With 4,000 passengers aboard, the Costa Concordia cruise liner ran aground off the coast of Italy. Thus far 21 people are missing and 11 are dead. This was a tragic accident, but perhaps it is evolving into something more than an isolated event of human error and physics -- it may also be another example of systems failure -- not in physical engineering, but in the complex, more delicate architecture that underpins public trust and confidence.
Social scientists have long been fascinated by trust, but in recent years its short supply has made everyone take notice. Gallup reports a long-running trend of nearly four decades of lost public confidence and trust in nearly all institutions from the branches of government, business, to organized religion. The evolving science of trust suggests that the public's and the media's penchant to generalize from discreet events to entire systems and the often lethargic response of both public and private leadership may be taking a toll on trust.

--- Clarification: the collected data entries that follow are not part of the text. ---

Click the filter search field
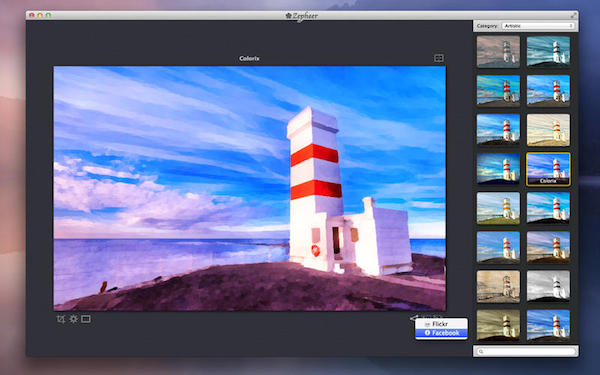Screen dimensions: 600x375 tap(526, 351)
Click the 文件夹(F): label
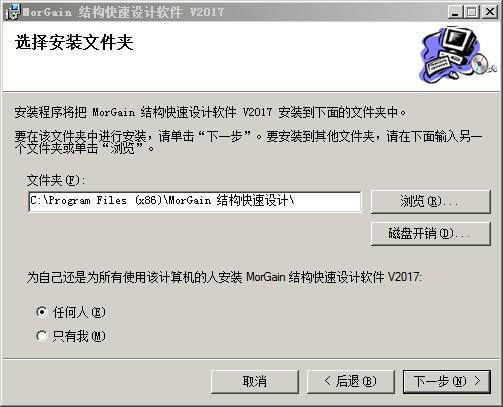503x407 pixels. (56, 180)
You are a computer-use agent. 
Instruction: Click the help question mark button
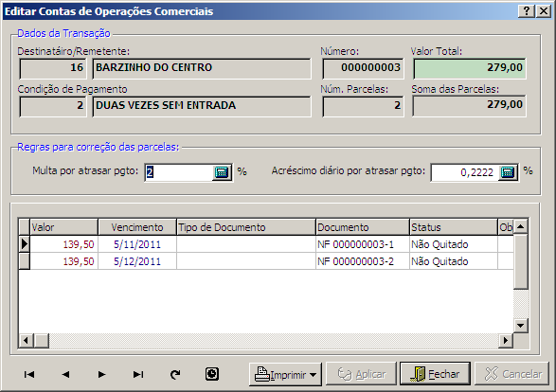coord(527,11)
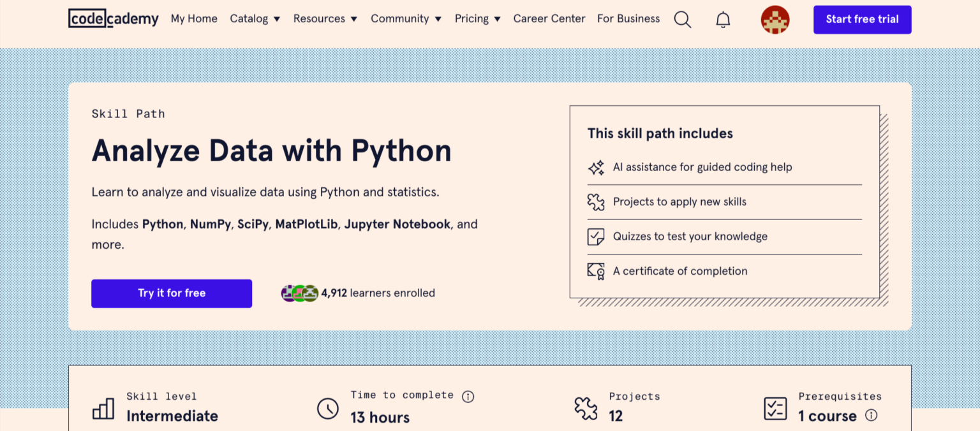
Task: Expand the Catalog dropdown
Action: pos(255,19)
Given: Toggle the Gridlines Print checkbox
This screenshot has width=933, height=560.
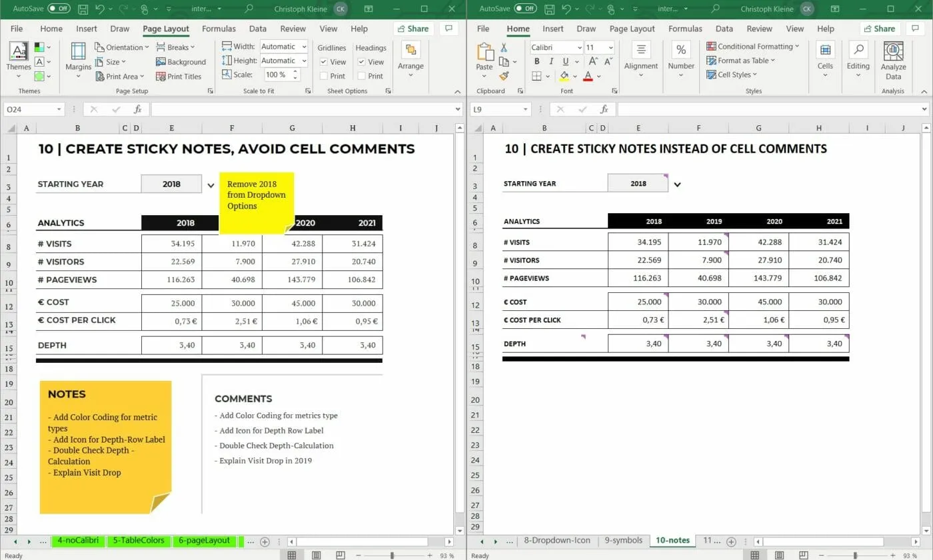Looking at the screenshot, I should (325, 75).
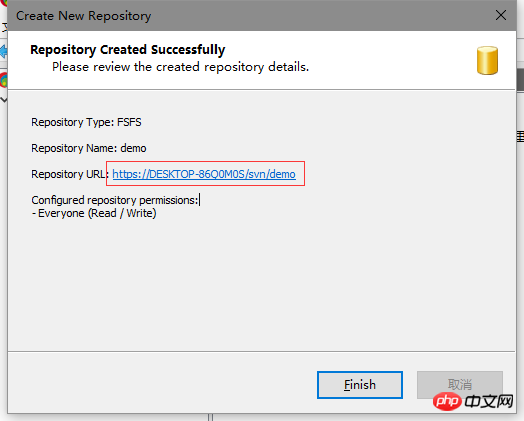Click the grid icon at right edge
Screen dimensions: 524x421
click(520, 137)
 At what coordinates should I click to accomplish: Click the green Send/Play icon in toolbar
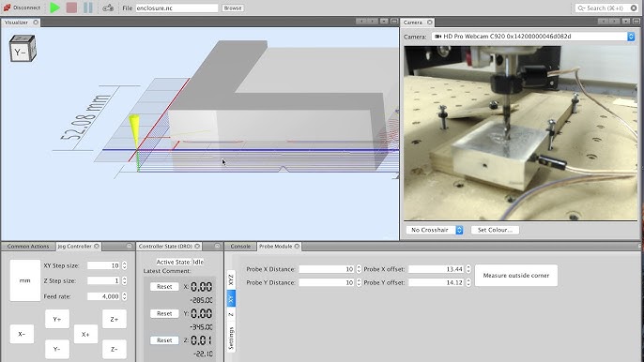[54, 8]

How tragic events are explained and portrayed affects far more than public interpretations of current events; they can shape how the public perceives an industry, government or an entire system. In addition to the lives lost and twisted steel are the damaged symbols and beliefs that are the foundations of public perception of how safe, well-managed, or trustworthy a system may actually be. Sinking trust affects far more than public opinion and water cooler chat. It is the fundamental glue that determines if companies can engage consumers; governments can enlist public support; if communities can garner the social capital necessary to build quality of life, not just a place to live; and, ultimately if we can trust each other.
Transportation accidents, such as airline crashes, are most often attributed to human error and weather. Black boxes (which are actually orange) give the next best available information in the absence of a surviving crew of 'what happened.' Typically the error is portrayed as tragic but human. After all, mistakes happen to the best of us. The Costa Concordia accident is giving the public good reason to question both the cause of the accident as well as the symbols and rules of safety at sea. As more is known about the Costa Concordia sinking, the captain may not only be at fault for a mistake but for leaving the ship before the passengers or crew were safely evacuated -- thus breaking the tradition or at least long-held popular belief that the 'captain goes down with the ship.' The reason so many stripes and gold adorn a captain's uniform, whether on ships or aircraft, is that the captain alone symbolizes to passengers and to the general public the expertise, control, command and ultimately the safety of the vessel. Instead, the Costa Concordia leaves us with an image of a captain that is more than delinquent in duty and unable to cope in crisis or worse.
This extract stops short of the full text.